Once the exposition settles down and you are finally allowed to forge your own path through the streets of seedy, derelict Detroit, the plot against Sarif begins to unravel, embroiling first the local corrupt cops, terrorist cells, shady government outfits, avaricious corporations and beyond. It’s a gripping narrative, and one which feels all the more significant and personal by dint of the player’s own detective work – turfing through conspirators’ desktops and misplaced PDAs, connecting the dots between email headers and factional interests.
The narrative stretches across two major civilian hubs and many more mission locations besides. The crumbling Detroit is your first playground, and then later the smog and neon of Heng Sha island – and though both feel claustrophobic in comparison to the open-world cities of other games, they are nonetheless a sizeable sprawl, densely populated with interactivity, drawn with a squalid sort of beauty and peopled by colourful, well-drawn characters. The chippy systems specialist Pritchard is the most frequent voice in your ear, and an uncertain ally, while the tomboyish pilot Malik is a more obviously sympathetic figure. Then there’s David Sarif himself, every bit the swaggering CEO, with his authority, easy charm and warmth concealing… what, exactly? While voice acting wavers among the bit-parts, and the script is sometimes leaden, sometimes cartoonish, the principle characters deliver a strong showing.
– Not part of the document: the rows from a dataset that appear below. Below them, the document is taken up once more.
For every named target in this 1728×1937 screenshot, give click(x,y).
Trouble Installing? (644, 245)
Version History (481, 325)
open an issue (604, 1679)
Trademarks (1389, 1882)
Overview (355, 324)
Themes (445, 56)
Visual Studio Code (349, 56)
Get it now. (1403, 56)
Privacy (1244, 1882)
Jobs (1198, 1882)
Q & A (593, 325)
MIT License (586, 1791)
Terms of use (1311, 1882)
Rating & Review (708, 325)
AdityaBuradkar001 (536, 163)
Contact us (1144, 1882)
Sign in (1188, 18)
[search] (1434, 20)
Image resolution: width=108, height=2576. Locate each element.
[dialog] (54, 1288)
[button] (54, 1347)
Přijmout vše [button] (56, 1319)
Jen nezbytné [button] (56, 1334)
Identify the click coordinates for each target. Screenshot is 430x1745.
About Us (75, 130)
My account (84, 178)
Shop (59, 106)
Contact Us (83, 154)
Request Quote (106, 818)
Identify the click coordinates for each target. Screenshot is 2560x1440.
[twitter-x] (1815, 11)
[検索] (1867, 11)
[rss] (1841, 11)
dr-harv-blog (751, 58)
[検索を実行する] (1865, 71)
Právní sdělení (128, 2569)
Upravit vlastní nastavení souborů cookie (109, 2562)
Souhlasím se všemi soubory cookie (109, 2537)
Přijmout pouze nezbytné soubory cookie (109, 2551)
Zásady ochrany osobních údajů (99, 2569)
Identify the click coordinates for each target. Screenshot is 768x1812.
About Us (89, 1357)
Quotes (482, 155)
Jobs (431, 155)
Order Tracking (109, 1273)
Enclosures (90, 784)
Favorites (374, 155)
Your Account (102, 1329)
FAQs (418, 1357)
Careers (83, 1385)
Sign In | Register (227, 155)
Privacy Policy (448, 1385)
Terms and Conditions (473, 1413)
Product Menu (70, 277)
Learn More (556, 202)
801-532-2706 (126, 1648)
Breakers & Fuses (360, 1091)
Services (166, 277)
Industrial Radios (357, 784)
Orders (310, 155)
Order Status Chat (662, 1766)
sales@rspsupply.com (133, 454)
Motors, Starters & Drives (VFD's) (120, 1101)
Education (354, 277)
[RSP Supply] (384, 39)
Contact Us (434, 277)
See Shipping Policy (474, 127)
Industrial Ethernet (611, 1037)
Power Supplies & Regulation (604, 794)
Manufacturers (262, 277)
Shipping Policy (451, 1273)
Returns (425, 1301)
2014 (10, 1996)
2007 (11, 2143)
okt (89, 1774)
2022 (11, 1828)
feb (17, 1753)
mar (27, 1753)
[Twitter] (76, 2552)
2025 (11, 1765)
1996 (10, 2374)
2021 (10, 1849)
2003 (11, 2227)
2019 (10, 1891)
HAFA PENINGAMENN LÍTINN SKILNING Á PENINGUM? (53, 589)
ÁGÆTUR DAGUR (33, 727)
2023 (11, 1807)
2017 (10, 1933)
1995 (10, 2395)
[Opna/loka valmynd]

You even warm to Jensen, who manages to be a perpetual misery guts regardless of your dialogue choices, and despite the fact he sounds like Timothy Olyphant impersonating Clint Eastwood recording a voiceover for an especially listless sat-nav.
The story is, dare we say it, probably a better yarn than that delivered by the first game. Its themes are certainly more relevant. While Deus Ex was more consciously a pastiche, starting with the premise that every conspiracy theory is true and spiralling off into hysteria about aliens, Human Revolution focuses on more immediate and credible issues surrounding transhumanism – its effect on morality, the vast social inequalities it will create and how the powerful will seek to subvert its potential to their own ends. And the game is particularly good at illustrating how power sustains itself through illicit collaboration between corporations, governments and the media. You only need to turn on the TV to see how relevant that is.